Quomodo adulator ab amico internoscatur

Plutarch

Plutarch. Plutarch's Morals, Vol. II. Goodwin, William W., editor; Tullie, George, translator. Boston: Little, Brown, and Company, 1874.

Another difference observable betwixt them in the resemblance thy bear to each other is, that a true friend will not rashly commend nor imitate every thing, but only what really deserves it; for, as Sophocles says,

He shares with him his loves, but not his hates,[*](Soph. Antigone, 523.)
and will scorn to bear any part with him in any base and dishonorable actions, unless, as people sometimes catch blear eyes, he may chance insensibly to contract some ill habit or other by the very contagion of familiarity and conversation. Thus they say Plato’s acquaintance learned his stoop, Aristotle’s his lisp, and Alexander’s the inclination of his neck and the rapidity of his speech. For some persons, ere they are aware, get a touch of the humors and infirmities of those with whom they converse. But now as a true friend endeavors only to copy the fairest originals, so, on the contrary, the flatterer, like the chameleon, which puts on all colors but the innocent white, being unable to reach those strokes of virtue which are worth his imitation, takes care that no failure or imperfection escape him. As unskilful
painters, when they cannot hit the features and air of a face, content themselves with the faint resemblance in a wrinkle, a wart, or a scar, so he takes up with his friend’s intemperance, superstition, cholericness, severity to his servants, distrust of his relations and domestics or the like. For, besides that a natural propensity to evil inclines him always to follow the worst examples, he imagines his assuming other men’s vices will best secure him from the suspicion of being disaffected towards them; for their fidelity is often suspected who seem dissatisfied with faults and wish a reformation. Which very thing lost Dion in the good opinion of Dionysius, Samius in Philip’s, Cleomenes in Ptolemy’s, and at last proved the occasion of their ruin. And therefore the flatterer pretends not only to the good humor of a companion, but to the faithfulness of a friend too, and would be thought to have so great a respect for you that he cannot be disgusted at the very worst of your actions, being indeed of the same make and constitution with yourself. Hence you shall have him pretend a share in the most common casualties that befall another, nay, in complaisance, feign even diseases themselves. In company of those who are thick of hearing, he is presently half deaf, and with the dim-sighted can see no more than they do. So the parasites about Dionysius at an entertainment, to humor his blindness, stumbled one upon another and jostled the dishes off his table.

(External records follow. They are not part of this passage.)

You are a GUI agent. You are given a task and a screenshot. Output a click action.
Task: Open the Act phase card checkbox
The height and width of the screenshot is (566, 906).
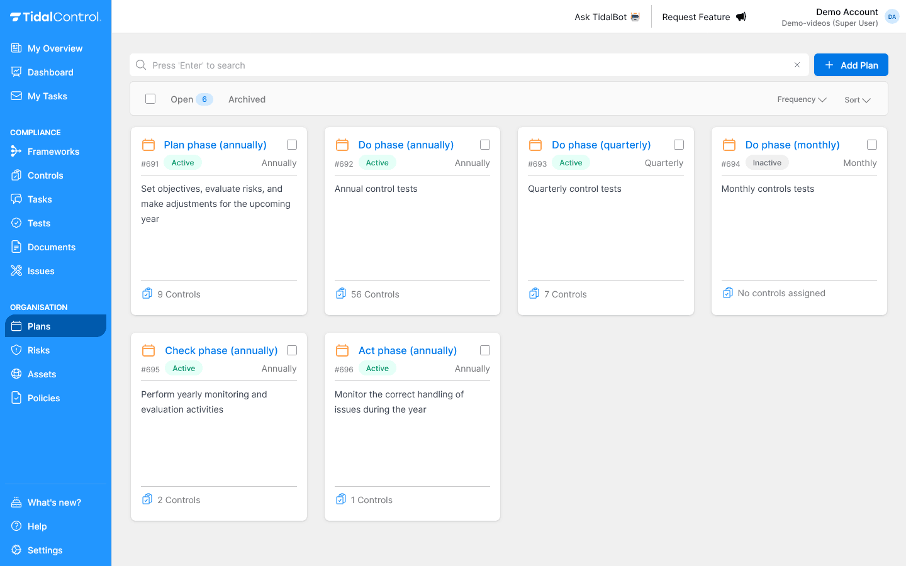(x=485, y=350)
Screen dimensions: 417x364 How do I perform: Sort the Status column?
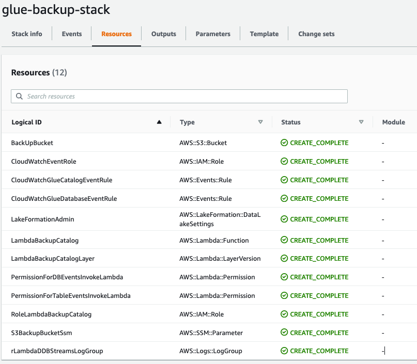[361, 122]
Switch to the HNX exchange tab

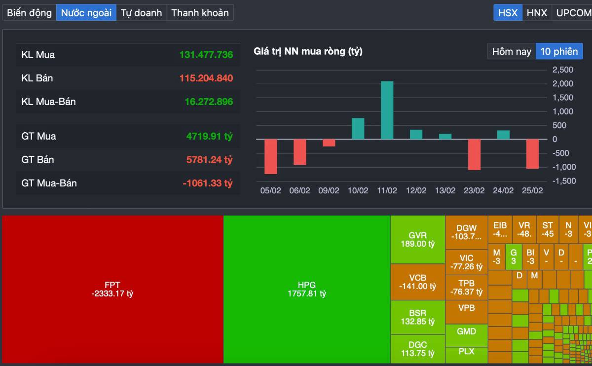coord(537,12)
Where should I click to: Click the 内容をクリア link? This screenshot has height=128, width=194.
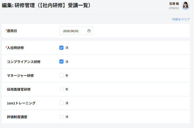[x=181, y=19]
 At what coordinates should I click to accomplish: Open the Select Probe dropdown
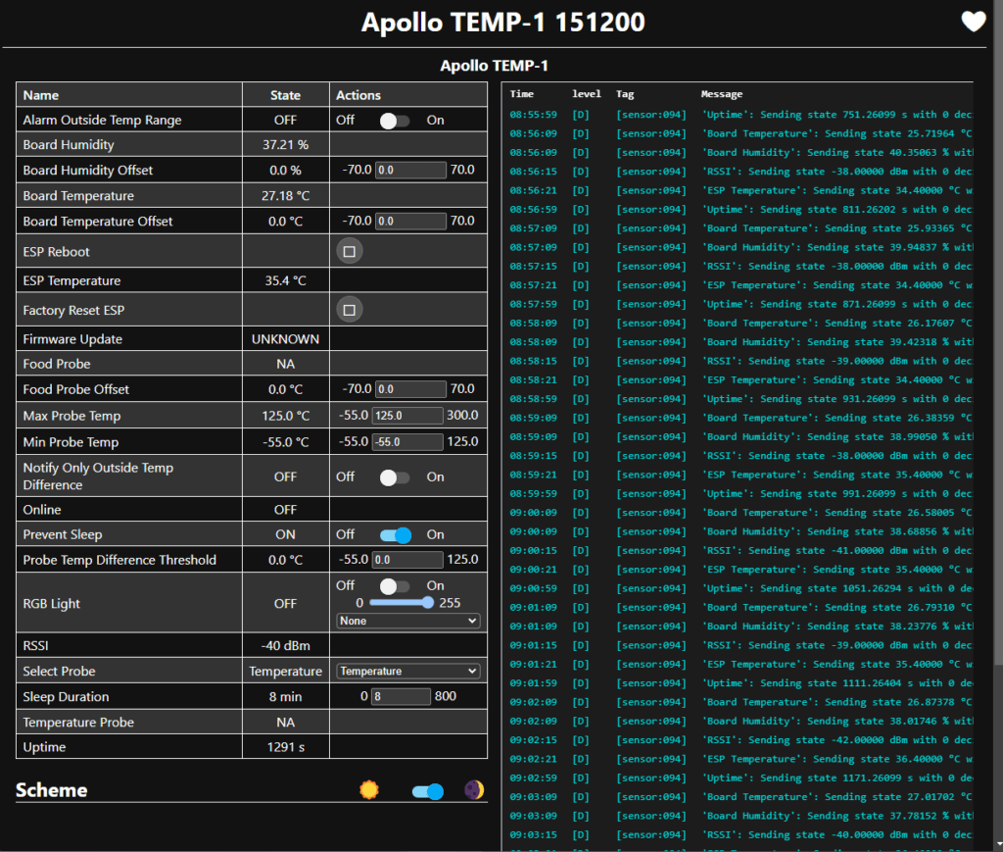pyautogui.click(x=407, y=671)
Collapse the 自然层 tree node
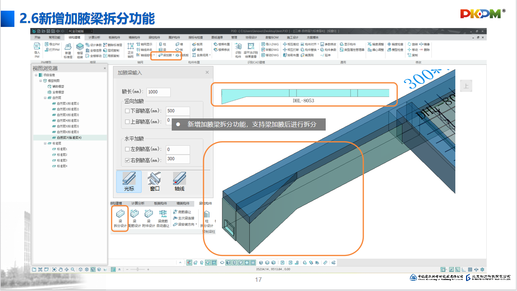The height and width of the screenshot is (291, 517). 45,98
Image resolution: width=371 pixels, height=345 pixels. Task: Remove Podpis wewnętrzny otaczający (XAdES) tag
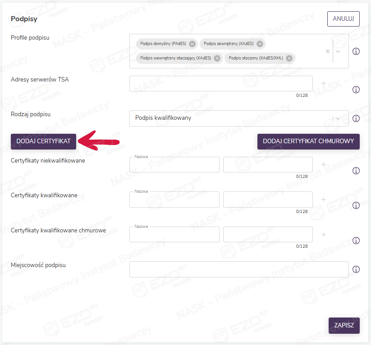[217, 58]
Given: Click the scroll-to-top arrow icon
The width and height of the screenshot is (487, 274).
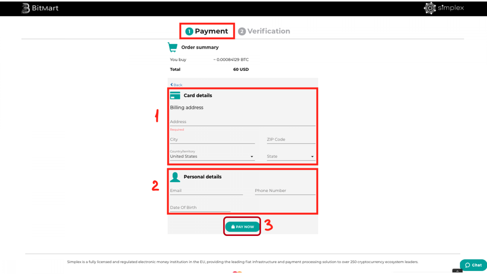Looking at the screenshot, I should [x=457, y=271].
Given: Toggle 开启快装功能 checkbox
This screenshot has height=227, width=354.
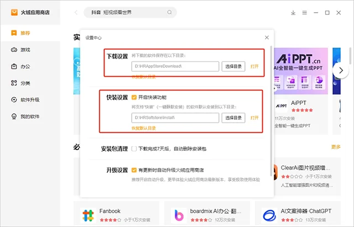Looking at the screenshot, I should pyautogui.click(x=134, y=97).
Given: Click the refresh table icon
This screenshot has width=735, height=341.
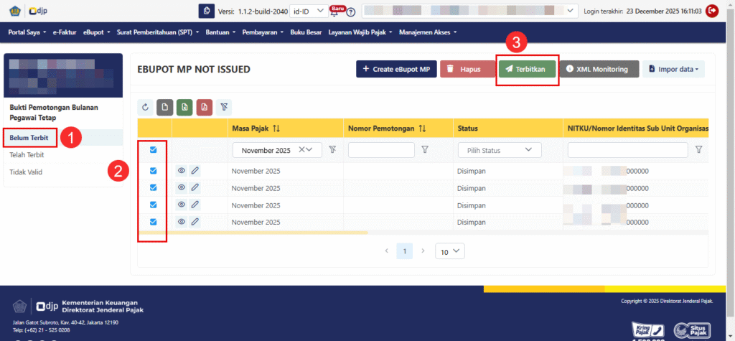Looking at the screenshot, I should tap(146, 107).
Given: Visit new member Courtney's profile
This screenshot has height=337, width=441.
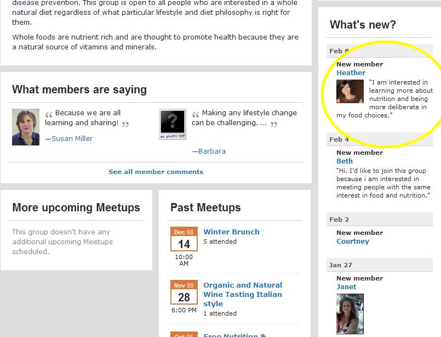Looking at the screenshot, I should pyautogui.click(x=353, y=241).
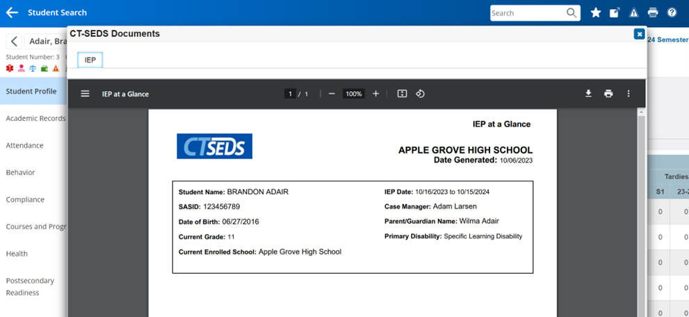Open the PDF viewer more actions menu
The image size is (689, 317).
629,94
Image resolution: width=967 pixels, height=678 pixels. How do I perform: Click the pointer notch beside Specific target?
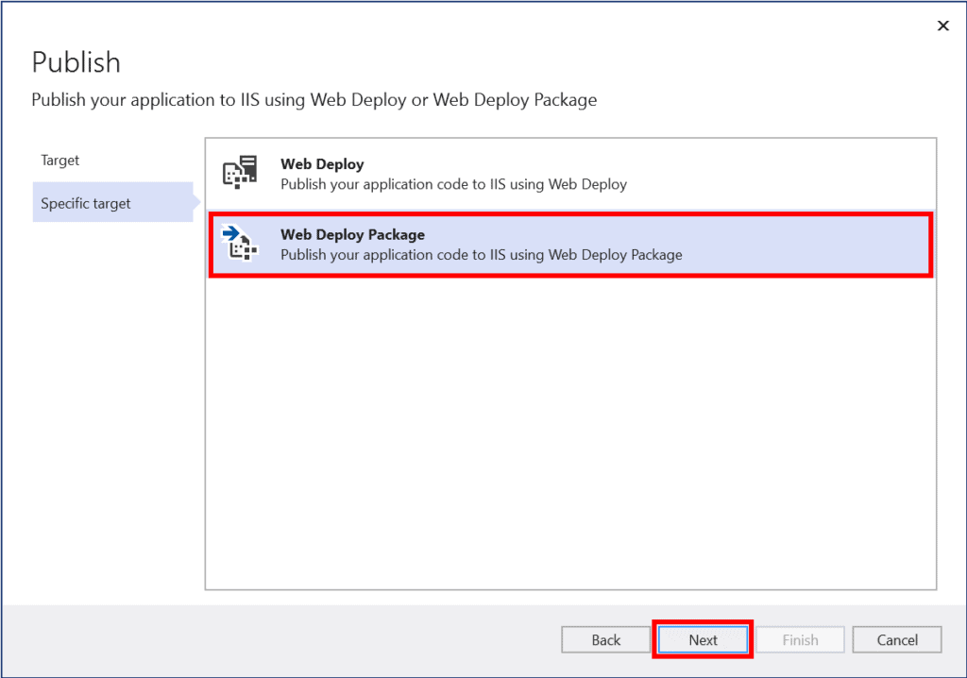(197, 202)
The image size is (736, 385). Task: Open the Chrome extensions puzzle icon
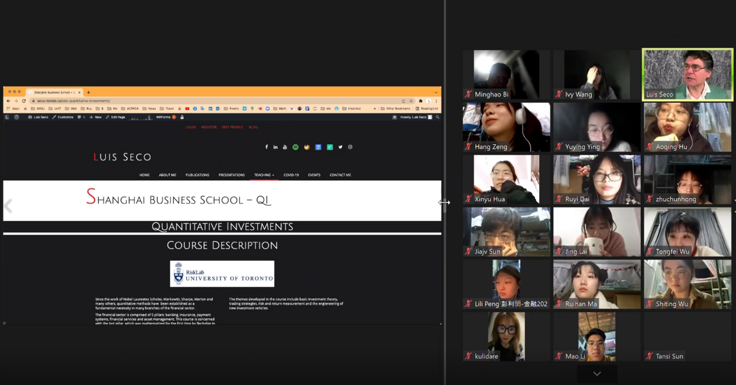click(x=421, y=101)
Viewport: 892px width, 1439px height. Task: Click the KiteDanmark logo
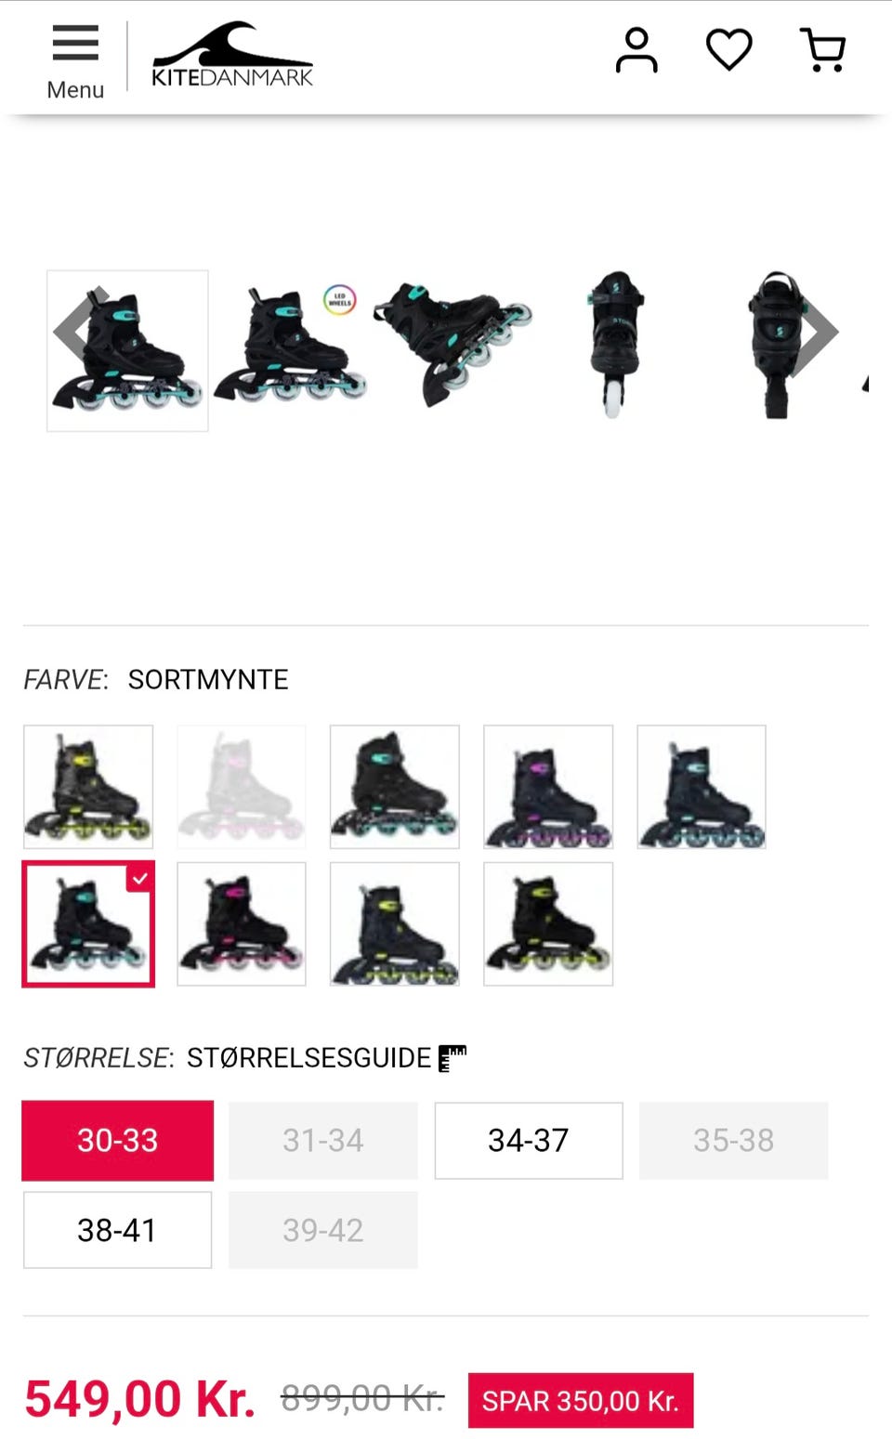[232, 55]
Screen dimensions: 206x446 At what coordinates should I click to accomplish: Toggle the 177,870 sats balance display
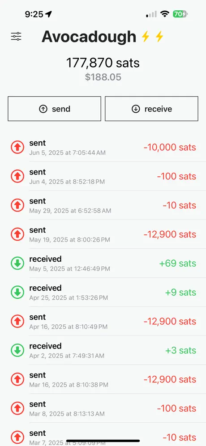[x=103, y=63]
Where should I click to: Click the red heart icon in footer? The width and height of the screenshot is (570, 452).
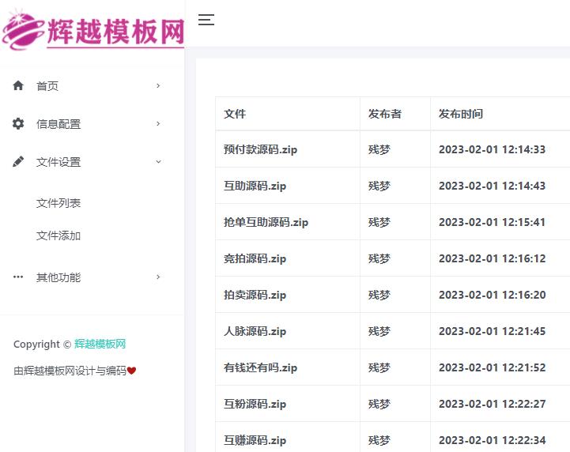tap(132, 370)
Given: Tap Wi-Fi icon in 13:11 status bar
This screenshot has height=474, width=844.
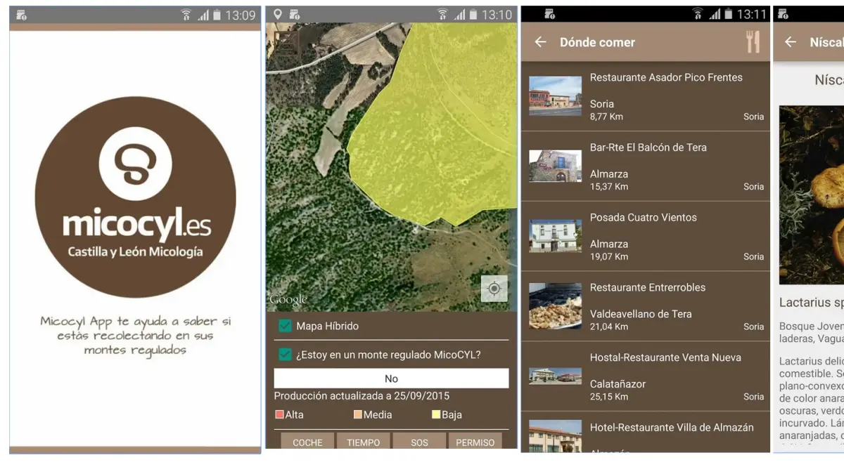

But there are others who refine upon the former by a pretended fellow-suffering in the more private concernments of life, whereby they wriggle themselves deeper into the affections of those they flatter; as, if they find a man unhappily married, or distrustful of his children or domestics, they spare not their own family, but immediately entertain you with some lamentable story of the hard fortune they have met with in their children, their wife, their servants, or relations. For, by the parallel circumstances they pretend

to, they seem more passionately concerned for the misfortunes of their friends, who, as if they had already received some pawn and assurance of their fidelity, blab forth those secrets which they cannot afterwards handsomely retract, and dare not betray the least distrust of their new confidant for the future. I myself knew a man who turned his wife out of doors because a gentleman of his acquaintance divorced his, though the latter lady smelt the intrigue afterwards by the messages the flatterer sent to his wife after the pretended divorce and the private visits he was observed to make her. So little did he understand the flatterer who took these following verses for the description of a crab rather than his:—;
  • The shapeless thing’s all over paunch and gut:
  • Who can the monster’s mighty hunger glut?
  • It crawls on teeth, and with a watchful eye
  • Does into every secret corner pry.
  • For this is the true portraiture of those sharpers, who, as Eupolis speaks, sponge upon their acquaintance for a dinner.